El nuevo fiscal jefe de la Audiencia Provincial de Álava, Jesús María Izaguirre, ha afirmado hoy tras tomar posesión del cargo que espera "que estos tiempos de esperanza se plasmen en la realidad y se pueda lograr un futuro de paz".
Jesús María Izaguirre Gerricagoitia sustituye, a partir de hoy, al frente de la Fiscalía de la Audiencia de Vitoria, a Alfonso Aya, tras su nombramiento como fiscal del Tribunal Supremo.
Izaguirre, nacido en el País Vasco, llega a Vitoria procedente de la Fiscalía de Lugo donde ha sido fiscal jefe.
El fiscal general del Estado, Cándido Conde-Pumpido, presidió hoy el acto de toma de posesión de Izaguirre como nuevo fiscal jefe de Álava, de quien destacó su conocimiento del País Vasco y su dominio de la lengua vasca.
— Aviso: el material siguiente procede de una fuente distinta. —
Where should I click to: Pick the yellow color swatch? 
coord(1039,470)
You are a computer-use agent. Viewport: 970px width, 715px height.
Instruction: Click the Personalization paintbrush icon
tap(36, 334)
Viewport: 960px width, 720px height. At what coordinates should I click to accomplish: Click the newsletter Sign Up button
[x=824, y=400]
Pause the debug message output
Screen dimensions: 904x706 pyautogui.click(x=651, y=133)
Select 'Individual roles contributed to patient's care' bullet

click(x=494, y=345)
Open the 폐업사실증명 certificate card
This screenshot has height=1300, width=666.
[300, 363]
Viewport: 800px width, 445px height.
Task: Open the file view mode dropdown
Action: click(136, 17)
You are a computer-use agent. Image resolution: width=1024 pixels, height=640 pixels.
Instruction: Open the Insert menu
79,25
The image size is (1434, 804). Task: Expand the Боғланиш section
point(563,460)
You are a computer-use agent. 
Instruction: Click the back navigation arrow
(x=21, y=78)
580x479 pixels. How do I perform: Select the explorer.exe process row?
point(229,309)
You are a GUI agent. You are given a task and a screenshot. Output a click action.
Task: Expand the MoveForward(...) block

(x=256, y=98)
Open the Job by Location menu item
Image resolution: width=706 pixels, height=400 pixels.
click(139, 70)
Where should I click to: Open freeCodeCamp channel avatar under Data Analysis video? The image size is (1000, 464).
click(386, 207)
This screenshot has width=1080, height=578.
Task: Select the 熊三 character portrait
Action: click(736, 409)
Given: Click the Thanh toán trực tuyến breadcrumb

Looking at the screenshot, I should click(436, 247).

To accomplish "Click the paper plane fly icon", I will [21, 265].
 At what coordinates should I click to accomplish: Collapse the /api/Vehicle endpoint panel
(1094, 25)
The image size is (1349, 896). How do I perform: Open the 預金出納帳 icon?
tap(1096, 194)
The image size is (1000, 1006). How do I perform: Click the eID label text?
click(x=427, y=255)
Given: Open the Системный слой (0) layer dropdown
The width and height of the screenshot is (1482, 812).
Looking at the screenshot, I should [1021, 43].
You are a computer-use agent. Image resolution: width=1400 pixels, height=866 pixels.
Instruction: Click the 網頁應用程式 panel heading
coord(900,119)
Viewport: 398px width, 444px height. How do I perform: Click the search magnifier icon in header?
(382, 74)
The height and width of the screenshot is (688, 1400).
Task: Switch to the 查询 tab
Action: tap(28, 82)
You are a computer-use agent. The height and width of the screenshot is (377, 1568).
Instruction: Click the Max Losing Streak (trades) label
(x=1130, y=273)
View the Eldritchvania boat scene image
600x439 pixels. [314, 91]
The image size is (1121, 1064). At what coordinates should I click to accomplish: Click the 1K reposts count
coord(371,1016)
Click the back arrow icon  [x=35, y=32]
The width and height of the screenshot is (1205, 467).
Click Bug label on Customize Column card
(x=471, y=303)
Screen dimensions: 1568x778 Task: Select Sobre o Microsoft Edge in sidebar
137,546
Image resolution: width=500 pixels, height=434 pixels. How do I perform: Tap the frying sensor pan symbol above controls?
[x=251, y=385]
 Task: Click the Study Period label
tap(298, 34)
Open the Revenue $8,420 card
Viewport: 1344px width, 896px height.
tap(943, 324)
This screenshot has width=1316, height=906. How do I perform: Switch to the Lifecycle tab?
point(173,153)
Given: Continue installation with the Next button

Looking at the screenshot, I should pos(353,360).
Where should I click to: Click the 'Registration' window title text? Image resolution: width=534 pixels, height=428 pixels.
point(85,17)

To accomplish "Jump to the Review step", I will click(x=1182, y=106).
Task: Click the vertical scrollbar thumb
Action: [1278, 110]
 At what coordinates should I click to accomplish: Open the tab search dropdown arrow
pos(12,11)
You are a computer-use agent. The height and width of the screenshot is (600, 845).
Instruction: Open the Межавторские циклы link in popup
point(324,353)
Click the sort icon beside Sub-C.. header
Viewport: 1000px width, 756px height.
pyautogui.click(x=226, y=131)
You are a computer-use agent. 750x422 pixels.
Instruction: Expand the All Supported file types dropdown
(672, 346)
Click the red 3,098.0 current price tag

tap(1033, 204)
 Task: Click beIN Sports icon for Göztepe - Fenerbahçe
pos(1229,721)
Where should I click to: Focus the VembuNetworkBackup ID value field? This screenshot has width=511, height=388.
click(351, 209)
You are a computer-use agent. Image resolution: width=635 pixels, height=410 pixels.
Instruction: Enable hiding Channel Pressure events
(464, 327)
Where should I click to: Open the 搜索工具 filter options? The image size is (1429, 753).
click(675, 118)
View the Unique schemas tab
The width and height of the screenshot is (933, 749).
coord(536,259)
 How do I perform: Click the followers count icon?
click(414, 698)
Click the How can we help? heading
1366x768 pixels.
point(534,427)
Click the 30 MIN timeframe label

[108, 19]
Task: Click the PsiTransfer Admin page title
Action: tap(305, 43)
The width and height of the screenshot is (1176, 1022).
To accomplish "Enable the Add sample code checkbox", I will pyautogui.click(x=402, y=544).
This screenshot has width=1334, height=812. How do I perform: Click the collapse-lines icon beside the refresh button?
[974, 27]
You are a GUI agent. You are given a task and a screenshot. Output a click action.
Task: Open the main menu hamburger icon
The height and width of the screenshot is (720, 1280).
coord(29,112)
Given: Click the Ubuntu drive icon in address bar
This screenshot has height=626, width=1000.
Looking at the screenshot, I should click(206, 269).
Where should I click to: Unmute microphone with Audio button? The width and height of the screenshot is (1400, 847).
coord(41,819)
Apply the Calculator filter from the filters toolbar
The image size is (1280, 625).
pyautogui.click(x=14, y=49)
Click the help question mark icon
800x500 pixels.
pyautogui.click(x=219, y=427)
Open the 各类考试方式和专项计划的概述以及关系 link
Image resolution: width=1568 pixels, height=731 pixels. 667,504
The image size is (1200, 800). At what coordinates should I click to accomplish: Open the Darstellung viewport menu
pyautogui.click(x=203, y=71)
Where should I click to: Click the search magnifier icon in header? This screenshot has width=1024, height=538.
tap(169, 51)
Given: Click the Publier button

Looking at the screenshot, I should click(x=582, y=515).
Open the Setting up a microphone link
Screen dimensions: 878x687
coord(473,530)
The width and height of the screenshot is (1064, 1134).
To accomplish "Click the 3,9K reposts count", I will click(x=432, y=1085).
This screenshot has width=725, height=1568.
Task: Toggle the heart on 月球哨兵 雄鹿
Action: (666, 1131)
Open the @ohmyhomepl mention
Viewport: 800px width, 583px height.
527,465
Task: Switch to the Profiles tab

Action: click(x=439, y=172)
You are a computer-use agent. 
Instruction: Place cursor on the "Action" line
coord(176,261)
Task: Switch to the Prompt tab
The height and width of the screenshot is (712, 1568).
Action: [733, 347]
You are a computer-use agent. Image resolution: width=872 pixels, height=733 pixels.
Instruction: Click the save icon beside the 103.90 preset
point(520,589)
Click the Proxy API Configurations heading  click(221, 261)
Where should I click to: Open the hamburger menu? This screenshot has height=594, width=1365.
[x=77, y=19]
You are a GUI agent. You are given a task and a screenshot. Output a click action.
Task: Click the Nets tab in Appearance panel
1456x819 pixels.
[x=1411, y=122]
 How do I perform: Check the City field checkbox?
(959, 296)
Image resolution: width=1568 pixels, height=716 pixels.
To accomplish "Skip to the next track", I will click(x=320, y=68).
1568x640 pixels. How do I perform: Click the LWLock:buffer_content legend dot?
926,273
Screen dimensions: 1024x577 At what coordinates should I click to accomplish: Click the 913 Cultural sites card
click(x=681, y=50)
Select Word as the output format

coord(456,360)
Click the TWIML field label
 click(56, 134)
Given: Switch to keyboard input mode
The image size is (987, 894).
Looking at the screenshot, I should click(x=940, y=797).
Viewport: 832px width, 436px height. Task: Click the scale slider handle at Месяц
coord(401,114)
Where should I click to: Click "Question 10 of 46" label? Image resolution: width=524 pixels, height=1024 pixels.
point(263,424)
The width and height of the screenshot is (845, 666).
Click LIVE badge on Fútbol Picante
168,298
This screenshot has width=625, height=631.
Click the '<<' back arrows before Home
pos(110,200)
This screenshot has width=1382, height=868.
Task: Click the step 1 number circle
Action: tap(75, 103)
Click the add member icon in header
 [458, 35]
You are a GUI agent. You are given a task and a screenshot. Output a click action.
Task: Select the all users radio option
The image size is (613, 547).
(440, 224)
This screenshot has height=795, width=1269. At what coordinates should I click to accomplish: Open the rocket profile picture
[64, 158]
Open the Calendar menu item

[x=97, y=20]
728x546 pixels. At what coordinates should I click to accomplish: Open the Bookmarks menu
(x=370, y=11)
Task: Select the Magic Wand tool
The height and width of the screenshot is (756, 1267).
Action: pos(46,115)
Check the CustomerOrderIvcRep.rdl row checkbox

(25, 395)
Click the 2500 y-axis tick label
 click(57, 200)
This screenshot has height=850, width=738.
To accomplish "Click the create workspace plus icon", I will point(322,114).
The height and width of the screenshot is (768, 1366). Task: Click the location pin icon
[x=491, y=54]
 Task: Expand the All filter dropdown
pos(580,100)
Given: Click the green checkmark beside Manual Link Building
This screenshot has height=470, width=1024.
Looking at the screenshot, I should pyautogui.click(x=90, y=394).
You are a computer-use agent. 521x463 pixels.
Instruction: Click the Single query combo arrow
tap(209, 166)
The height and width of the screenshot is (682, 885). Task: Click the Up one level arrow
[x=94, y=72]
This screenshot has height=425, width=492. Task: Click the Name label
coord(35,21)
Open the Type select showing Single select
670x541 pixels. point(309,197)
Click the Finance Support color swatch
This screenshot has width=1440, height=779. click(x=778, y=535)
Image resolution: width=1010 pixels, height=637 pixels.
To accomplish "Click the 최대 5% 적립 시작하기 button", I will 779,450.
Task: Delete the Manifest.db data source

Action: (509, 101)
Conde-Pumpido recordó que Alfonso Aya ha constituido "un modelo difícilmente superable de discreción, capacidad de interacción con la sociedad y de eficacia, y claridad de criterio en el ejercicio de su cometido". No obstante, opinó que el nuevo fiscal jefe "comparte con su antecesor valores importantes para apostar porque la sucesión dará resultados satisfactorios".
Lucha contra la violencia doméstica
Por su parte, Jesús María Izaguirre destacó que la herencia que le ha dejado Alfonso Aya es "importante y fecunda" y anunció que llega "con ganas de trabajar". Asimismo, se refirió al momento político actual y dijo que espera "que estos tiempos de esperanza se plasmen en la realidad" y "se pueda lograr un futuro de paz".
Por otro lado, explicó que los ejes principales de su actuación serán a la lucha contra la violencia doméstica, los colectivos más desfavorecidos y la siniestralidad laboral.
"La Fiscalía ha de ser una instancia atenta a las inquietudes de los ciudadanos alaveses", por eso, "deseo renovar el compromiso de puertas abiertas para todos", concluyó.
Al acto de toma de posesión de Izaguirre asistieron el delegado del Gobierno en el País Vasco, Paulino Luesma, la subdelegada del Gobierno, Gloria Sánchez, y el diputado foral de Presidencia de Álava, Javier Guevara.
También estuvieron presentes mandos de la Guardia Civil y de la Ertzaintza, a quienes Conde-Pumpido agradeció su labor "como policía judicial".